Problem requirements:
Output only the lines of the entries that follow, starting at the one with "1446x735 pixels." and running down to the one with "has width=845, height=313.", both included and unchanged.

::: Data records

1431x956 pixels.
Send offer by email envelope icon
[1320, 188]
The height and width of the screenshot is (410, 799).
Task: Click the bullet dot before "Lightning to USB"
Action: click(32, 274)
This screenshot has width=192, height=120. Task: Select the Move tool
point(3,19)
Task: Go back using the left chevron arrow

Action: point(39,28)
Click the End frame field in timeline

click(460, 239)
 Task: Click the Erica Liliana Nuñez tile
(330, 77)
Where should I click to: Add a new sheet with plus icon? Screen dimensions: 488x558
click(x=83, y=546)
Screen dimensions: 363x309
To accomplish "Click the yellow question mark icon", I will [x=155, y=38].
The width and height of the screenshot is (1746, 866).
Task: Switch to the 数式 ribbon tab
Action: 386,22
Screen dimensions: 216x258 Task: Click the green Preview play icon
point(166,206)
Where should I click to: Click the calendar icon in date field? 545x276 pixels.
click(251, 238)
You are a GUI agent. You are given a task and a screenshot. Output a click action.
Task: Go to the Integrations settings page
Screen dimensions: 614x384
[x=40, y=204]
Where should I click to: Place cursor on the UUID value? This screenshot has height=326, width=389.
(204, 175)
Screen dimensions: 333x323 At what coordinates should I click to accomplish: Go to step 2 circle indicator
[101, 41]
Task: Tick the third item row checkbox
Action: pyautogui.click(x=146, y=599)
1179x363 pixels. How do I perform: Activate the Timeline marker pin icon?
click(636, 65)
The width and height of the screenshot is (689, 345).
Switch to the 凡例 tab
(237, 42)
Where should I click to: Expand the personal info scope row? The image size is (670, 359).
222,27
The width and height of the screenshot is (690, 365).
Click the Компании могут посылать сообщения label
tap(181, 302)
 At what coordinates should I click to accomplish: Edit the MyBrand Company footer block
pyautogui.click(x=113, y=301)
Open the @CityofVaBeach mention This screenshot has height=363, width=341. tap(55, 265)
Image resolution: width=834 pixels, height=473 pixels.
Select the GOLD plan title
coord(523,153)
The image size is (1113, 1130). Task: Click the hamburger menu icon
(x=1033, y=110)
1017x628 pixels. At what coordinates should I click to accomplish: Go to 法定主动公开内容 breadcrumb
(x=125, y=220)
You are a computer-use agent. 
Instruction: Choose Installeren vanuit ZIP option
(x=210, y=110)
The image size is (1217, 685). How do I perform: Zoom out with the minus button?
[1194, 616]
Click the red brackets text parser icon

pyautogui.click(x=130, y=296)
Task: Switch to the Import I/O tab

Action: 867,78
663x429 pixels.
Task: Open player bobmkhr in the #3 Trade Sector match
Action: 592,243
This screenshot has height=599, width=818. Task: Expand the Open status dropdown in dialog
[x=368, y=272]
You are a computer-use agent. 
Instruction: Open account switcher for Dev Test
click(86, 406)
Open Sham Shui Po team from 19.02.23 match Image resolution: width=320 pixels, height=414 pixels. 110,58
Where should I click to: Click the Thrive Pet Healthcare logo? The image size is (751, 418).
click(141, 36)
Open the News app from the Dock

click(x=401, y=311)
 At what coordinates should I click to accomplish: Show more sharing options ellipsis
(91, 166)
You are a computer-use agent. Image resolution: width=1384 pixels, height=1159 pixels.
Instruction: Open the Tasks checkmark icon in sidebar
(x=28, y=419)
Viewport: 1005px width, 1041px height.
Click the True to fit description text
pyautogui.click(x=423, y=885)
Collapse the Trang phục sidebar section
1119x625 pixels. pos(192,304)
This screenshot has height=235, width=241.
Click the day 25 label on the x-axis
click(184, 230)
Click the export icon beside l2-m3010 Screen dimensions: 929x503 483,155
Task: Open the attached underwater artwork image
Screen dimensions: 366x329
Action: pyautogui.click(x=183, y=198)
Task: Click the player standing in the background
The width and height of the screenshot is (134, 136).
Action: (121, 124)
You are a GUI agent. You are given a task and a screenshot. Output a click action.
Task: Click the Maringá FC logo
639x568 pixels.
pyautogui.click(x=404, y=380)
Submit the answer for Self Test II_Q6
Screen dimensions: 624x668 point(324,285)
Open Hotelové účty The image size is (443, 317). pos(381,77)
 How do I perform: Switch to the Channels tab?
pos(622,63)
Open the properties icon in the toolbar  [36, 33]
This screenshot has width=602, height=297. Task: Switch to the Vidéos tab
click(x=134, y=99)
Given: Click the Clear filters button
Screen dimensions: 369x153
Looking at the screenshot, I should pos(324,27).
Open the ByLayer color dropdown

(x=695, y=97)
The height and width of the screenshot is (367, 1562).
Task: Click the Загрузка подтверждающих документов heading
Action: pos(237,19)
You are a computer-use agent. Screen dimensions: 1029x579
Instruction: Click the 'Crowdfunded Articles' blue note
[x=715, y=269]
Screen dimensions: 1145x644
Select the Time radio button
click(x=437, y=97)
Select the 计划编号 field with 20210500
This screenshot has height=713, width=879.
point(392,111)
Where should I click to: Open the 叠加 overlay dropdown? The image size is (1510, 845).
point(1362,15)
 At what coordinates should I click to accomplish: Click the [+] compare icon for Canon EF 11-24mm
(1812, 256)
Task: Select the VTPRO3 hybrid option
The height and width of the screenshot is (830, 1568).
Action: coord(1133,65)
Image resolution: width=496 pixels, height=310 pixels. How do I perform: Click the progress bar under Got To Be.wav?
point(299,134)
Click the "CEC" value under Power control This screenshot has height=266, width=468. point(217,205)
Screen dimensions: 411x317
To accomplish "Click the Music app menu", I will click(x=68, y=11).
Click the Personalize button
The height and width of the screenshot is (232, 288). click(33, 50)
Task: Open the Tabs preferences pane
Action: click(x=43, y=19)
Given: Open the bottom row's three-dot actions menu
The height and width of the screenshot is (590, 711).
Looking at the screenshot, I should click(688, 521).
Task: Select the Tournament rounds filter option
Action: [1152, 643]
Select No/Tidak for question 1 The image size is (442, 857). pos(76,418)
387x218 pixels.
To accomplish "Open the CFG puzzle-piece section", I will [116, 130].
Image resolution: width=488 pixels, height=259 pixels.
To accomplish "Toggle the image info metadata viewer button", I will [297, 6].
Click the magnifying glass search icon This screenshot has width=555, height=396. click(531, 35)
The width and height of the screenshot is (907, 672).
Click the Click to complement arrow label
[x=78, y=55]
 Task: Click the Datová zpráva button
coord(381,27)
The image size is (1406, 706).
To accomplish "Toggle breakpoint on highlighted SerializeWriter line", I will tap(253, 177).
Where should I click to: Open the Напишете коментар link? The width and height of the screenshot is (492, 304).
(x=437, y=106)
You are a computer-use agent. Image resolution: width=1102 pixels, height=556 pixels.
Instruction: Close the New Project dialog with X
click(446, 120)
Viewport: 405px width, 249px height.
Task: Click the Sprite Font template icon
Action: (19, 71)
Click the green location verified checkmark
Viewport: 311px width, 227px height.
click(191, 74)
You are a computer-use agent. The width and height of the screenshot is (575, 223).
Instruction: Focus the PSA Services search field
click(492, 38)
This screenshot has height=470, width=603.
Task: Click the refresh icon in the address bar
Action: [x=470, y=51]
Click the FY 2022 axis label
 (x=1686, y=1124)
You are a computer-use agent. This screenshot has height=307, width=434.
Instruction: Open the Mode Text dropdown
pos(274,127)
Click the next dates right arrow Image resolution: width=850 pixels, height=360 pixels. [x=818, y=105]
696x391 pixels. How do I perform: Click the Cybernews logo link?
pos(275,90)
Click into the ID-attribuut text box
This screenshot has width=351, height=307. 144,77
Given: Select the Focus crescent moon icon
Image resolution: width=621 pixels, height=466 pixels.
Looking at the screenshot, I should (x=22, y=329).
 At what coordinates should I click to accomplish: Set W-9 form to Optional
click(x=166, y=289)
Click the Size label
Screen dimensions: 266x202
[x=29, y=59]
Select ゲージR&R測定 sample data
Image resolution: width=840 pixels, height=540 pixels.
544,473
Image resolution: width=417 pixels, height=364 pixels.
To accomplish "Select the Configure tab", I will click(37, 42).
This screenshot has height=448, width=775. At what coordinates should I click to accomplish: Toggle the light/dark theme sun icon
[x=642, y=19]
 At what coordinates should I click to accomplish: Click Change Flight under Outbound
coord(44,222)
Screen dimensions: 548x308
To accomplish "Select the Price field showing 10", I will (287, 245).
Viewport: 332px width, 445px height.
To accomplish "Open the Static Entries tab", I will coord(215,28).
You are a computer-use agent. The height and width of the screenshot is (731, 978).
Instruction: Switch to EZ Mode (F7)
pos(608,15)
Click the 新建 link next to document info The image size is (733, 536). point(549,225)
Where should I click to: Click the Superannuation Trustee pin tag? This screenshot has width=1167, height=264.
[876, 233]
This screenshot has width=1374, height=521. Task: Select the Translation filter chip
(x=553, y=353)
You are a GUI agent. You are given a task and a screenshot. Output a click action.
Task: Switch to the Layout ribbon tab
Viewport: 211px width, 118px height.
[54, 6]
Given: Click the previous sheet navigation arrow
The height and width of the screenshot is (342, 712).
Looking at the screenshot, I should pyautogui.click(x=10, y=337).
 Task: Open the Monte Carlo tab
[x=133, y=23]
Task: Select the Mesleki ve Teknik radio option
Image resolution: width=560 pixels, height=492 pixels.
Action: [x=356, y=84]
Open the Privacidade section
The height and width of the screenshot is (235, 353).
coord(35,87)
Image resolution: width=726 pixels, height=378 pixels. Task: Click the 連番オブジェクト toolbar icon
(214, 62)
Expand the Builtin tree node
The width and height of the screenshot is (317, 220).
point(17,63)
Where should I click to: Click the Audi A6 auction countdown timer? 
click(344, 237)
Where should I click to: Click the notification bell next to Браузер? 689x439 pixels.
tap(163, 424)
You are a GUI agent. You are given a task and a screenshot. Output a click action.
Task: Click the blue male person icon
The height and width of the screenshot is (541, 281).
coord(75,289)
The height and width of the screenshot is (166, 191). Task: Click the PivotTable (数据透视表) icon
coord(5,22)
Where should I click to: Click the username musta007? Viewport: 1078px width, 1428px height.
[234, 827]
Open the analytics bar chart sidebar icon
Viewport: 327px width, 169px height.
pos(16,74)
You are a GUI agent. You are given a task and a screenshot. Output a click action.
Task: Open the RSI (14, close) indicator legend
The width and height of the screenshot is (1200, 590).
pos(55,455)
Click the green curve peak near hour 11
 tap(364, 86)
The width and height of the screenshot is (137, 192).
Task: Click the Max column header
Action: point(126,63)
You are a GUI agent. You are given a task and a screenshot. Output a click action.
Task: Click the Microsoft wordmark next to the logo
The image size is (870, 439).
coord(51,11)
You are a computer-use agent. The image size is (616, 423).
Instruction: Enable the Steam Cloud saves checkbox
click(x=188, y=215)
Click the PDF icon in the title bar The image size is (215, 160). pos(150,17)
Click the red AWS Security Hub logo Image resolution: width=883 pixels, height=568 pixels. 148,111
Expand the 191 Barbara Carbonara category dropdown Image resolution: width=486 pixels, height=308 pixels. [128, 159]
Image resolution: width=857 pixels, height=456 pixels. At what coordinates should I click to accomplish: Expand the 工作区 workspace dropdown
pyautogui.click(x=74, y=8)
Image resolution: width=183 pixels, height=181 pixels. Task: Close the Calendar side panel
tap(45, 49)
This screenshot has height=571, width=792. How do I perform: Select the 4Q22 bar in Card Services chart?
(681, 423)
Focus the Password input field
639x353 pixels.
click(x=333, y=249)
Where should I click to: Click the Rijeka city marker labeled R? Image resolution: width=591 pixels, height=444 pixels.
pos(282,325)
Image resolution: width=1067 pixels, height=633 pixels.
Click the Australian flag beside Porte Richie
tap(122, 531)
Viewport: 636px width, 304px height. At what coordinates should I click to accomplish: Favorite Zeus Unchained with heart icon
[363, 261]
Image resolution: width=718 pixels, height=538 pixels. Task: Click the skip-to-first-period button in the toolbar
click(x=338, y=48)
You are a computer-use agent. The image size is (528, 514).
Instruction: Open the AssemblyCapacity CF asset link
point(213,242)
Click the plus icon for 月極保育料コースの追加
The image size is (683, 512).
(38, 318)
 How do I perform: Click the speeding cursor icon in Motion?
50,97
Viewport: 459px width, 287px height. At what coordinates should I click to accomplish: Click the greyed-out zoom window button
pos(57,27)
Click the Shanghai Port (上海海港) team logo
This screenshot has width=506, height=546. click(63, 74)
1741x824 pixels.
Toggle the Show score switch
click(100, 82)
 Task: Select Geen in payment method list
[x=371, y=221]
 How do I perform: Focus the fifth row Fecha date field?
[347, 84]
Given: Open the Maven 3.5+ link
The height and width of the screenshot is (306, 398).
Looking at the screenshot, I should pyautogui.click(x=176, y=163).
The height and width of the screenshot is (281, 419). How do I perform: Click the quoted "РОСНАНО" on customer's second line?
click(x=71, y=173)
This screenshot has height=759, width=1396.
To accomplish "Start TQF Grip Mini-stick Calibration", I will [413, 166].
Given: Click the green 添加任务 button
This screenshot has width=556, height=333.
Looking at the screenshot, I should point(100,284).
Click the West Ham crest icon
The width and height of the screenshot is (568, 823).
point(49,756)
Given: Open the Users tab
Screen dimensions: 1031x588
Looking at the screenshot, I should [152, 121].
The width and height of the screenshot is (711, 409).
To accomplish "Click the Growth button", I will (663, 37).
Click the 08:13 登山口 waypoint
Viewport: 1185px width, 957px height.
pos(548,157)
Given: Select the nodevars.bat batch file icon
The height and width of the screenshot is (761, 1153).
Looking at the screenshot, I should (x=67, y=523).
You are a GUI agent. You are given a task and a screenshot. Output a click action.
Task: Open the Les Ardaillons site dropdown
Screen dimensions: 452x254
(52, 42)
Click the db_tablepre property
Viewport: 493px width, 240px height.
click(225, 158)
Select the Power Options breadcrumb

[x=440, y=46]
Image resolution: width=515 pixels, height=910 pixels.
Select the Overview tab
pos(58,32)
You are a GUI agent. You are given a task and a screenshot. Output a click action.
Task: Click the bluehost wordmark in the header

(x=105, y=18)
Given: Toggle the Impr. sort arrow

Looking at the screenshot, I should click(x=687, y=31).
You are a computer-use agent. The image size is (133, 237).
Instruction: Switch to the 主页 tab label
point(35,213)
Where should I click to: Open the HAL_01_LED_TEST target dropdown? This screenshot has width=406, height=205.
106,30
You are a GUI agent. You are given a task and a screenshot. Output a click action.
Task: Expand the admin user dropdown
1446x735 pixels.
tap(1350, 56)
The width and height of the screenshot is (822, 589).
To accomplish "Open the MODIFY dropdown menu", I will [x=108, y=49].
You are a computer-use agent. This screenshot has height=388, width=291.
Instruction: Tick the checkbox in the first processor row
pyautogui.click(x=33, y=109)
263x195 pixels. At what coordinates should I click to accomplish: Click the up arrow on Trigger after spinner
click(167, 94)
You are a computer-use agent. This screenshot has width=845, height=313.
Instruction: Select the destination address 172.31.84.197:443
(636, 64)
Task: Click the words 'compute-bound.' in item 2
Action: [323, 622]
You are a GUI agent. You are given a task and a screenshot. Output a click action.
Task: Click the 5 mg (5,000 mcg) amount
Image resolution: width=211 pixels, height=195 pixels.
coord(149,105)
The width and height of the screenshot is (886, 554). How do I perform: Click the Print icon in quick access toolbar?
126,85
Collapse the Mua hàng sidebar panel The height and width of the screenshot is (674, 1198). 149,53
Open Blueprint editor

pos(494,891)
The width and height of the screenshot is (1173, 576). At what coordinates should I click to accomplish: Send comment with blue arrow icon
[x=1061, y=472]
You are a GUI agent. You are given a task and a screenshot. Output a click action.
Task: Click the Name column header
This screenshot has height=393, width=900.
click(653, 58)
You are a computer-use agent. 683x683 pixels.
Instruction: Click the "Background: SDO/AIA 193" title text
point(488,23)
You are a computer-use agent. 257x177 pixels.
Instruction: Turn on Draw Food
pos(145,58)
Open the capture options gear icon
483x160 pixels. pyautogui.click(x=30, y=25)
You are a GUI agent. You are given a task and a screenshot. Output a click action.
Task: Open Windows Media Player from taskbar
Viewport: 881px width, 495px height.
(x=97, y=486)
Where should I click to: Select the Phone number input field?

::::::

Solution for this task:
1446x735 pixels.
tap(1350, 56)
The width and height of the screenshot is (822, 589).
To accomplish "Open the MODIFY dropdown menu", I will [x=108, y=49].
You are a computer-use agent. This screenshot has height=388, width=291.
Instruction: Tick the checkbox in the first processor row
pyautogui.click(x=33, y=109)
263x195 pixels. At what coordinates should I click to accomplish: Click the up arrow on Trigger after spinner
click(167, 94)
You are a computer-use agent. This screenshot has width=845, height=313.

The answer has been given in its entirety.